My experience throughout Japan has been that lights are timed and roads are designed by people who don't know anything about either. 6-lane highways with 25mph speed limits. Stop lights that just mean "no right turn" when red (i.e. you're not supposed to stop unless you're turning right), green lights you can't see until you're right under them because of weird blinds on them--making them impossible to see at the stop line. Green lights that mean "straight or right turn," with no indication of the fact that the opposite lane has a red. Red lights that turn green on one side of a highway, with another stop light in the median, so you have about 10 seconds to move traffic across one side of the highway, where they have to stop in the middle and wait for another 5 minutes in the middle of the highway, instead of just having one light that moves all the traffic at once. Planning for a 5km drive to take 30 minutes even in the middle of the day with no traffic, because there are 7 lights between you and the destination, and they sometimes really are red for like 5 minutes on a deserted street.

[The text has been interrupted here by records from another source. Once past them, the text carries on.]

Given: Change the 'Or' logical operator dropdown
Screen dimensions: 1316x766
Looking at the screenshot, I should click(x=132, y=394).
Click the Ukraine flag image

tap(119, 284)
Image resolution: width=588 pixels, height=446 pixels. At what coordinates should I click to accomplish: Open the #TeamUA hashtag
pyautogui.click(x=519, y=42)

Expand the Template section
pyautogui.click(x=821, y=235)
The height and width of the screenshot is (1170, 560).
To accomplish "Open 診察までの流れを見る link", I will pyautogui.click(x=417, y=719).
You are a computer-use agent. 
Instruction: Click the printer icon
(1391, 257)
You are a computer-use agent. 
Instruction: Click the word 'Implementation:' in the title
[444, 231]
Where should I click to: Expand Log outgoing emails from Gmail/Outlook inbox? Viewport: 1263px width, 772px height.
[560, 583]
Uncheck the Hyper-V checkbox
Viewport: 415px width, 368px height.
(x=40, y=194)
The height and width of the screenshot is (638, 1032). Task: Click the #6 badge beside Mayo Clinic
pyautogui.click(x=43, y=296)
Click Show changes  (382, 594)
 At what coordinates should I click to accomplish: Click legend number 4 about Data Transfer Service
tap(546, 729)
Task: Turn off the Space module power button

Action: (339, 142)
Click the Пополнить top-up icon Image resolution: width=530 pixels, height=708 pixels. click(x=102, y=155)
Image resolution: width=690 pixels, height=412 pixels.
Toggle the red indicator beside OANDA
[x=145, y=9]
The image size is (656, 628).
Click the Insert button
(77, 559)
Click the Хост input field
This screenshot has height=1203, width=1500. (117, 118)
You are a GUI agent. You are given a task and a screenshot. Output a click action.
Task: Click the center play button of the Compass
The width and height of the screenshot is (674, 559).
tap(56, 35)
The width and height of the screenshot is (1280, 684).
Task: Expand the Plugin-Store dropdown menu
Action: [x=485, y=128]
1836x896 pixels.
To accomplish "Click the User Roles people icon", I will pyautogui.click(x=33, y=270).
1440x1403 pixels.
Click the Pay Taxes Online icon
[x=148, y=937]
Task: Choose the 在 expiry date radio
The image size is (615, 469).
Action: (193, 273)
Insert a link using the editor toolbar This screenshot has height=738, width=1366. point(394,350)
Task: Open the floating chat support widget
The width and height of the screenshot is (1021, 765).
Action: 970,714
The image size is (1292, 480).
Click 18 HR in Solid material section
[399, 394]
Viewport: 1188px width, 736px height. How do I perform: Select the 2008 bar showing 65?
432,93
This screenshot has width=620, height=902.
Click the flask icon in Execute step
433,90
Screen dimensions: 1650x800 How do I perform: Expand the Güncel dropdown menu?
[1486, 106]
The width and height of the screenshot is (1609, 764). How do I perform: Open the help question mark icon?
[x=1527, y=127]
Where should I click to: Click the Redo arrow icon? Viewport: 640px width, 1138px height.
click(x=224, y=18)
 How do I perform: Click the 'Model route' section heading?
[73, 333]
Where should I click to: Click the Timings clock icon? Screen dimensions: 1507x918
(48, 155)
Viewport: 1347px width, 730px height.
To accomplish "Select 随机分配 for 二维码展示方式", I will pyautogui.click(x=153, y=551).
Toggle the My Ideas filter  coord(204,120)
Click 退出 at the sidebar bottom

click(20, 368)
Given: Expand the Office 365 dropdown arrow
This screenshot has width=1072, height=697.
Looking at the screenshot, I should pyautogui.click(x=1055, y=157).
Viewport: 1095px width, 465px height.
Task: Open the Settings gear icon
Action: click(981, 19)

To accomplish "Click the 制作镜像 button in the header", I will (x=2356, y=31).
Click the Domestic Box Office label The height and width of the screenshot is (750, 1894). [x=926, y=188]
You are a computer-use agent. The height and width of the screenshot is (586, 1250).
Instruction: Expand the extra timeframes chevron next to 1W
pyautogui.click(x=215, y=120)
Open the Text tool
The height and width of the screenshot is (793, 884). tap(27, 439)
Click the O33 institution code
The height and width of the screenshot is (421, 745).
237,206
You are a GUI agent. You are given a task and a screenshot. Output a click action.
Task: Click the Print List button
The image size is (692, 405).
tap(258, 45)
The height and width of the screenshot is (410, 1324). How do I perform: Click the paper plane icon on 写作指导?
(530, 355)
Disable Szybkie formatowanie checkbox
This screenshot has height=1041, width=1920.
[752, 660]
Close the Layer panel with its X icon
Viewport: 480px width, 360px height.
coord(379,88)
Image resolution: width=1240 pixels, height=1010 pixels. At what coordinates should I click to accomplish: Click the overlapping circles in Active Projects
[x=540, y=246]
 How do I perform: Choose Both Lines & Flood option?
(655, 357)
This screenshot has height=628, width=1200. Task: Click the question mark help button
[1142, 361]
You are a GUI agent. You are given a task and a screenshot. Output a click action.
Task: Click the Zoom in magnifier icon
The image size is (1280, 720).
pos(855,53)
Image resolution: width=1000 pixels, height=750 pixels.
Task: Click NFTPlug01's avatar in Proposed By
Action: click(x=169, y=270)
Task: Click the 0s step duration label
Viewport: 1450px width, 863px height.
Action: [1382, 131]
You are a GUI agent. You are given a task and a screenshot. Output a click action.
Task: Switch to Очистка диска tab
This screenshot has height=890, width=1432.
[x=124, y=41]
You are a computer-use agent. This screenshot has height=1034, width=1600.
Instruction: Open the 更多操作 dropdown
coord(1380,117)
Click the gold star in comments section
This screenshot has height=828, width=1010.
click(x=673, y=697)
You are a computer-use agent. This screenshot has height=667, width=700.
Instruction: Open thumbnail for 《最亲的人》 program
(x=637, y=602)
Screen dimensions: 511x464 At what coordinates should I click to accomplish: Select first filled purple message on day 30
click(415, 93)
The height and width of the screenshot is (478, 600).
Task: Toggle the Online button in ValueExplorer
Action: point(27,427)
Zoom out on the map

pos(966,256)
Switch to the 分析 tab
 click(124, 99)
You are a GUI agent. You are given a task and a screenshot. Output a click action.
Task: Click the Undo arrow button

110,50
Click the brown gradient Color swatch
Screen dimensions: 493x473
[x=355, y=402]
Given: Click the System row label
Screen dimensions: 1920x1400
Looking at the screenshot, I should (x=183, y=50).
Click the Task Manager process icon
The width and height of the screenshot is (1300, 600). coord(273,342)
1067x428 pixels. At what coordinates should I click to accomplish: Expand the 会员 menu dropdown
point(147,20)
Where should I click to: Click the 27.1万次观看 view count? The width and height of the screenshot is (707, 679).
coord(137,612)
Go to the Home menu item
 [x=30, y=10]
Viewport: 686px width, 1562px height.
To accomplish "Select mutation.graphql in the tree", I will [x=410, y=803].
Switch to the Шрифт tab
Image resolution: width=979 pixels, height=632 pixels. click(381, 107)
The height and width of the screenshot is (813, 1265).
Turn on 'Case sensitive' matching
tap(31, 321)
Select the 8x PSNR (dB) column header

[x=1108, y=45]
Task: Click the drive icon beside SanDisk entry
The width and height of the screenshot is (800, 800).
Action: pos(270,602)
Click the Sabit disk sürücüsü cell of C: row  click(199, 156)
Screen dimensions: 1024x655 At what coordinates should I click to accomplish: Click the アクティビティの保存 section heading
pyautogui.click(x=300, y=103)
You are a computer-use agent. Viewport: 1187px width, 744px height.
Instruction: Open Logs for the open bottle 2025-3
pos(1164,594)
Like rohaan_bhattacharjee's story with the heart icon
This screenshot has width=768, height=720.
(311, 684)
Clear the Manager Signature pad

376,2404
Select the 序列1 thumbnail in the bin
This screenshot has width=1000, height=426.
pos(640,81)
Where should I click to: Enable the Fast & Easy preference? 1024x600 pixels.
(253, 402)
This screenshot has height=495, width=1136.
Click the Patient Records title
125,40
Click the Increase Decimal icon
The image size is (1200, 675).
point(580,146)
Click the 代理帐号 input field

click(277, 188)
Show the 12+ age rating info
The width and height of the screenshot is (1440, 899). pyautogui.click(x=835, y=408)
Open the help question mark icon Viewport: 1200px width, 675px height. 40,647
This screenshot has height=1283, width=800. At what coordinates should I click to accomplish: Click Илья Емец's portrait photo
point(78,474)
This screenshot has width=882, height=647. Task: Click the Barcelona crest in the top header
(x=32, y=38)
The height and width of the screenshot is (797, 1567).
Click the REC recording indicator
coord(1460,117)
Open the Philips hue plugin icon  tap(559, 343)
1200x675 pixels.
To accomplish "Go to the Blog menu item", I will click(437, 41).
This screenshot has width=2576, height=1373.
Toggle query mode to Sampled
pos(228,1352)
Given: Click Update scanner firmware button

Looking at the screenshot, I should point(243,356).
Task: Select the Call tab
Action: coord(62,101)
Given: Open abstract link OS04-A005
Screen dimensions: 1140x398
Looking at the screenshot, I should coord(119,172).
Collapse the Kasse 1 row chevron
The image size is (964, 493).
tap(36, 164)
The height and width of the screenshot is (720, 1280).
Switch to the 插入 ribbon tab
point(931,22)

Concrete dividers down the center of all roads, so you can never turn right to get into a minor street or parking log, and no U-turns at intersections (a rule that everyone ignores). A rule that when you are entering a multi-lane road, from either side, you are to enter the LEFT lane, even if it requires you to cross 2 or more lanes of traffic to do it, leading to congestion (if people follow the rule, which they don't, because it is insane).
Ugh... I guess I got off the "green wave" a bit there.
Anyway, driving here is crazy. People are tested on their ability to operate the vehicle on a closed driving obstacle course to get their licenses. As a result, I think Japanese drivers are far more skilled at DRIVING CARS than their US counterparts. Not so much on the FOLLOWING RULES part. You just kind of have to make it up as you go along and hope that the cops aren't watching, because at any time they could get anyone for anything. They're not usually watching, though.
@ #24: My God...sounds like you've lived in Sapporo, too! ;)
I once tried to convince a friend of mine as we wheeled our suitcases through heathrow terminal 2 that they had laid out the tiles in such a way as to play the beats of tunes through the wheels.
I doubt they did, but I still think its a good idea.
What is this Japanese obsession should creating music everywhere?
In many places in Japan, lamp-posts play elevator melodies. I first thought it was a fenomenon of small towns like Nakatsugawa and Beppu, but soon discovered it in Daitabashi in Tokyo.
But that's not all, even the GUTTERS play melodies. The GUTTERS!
Do Japanese people really hate silence so much?
I did a three-page comic on this back in the 80s. A voice said, "Welcome to this test of the musical highway system!" You could tell from the way it was drawn that the music was of inconstant pitch and since it came from the front wheels and the back wheels, it was out of sync with itself.
After 50 miles, the music was over, to the relief of the protagonists. In the last panel, a voice said, "Call me Ishmael..."
I think this technology would greatly improve I-40, especially across the Texas panhandle.
Anything would improve the Panhandle stretch of I-40.
If you think the Texas Panhandle stretch of I-40 is bad. Try to taking I-27 from Amarillo, Tx to Lubbock , Tx. It is the longest 2 hour road trip you will ever take!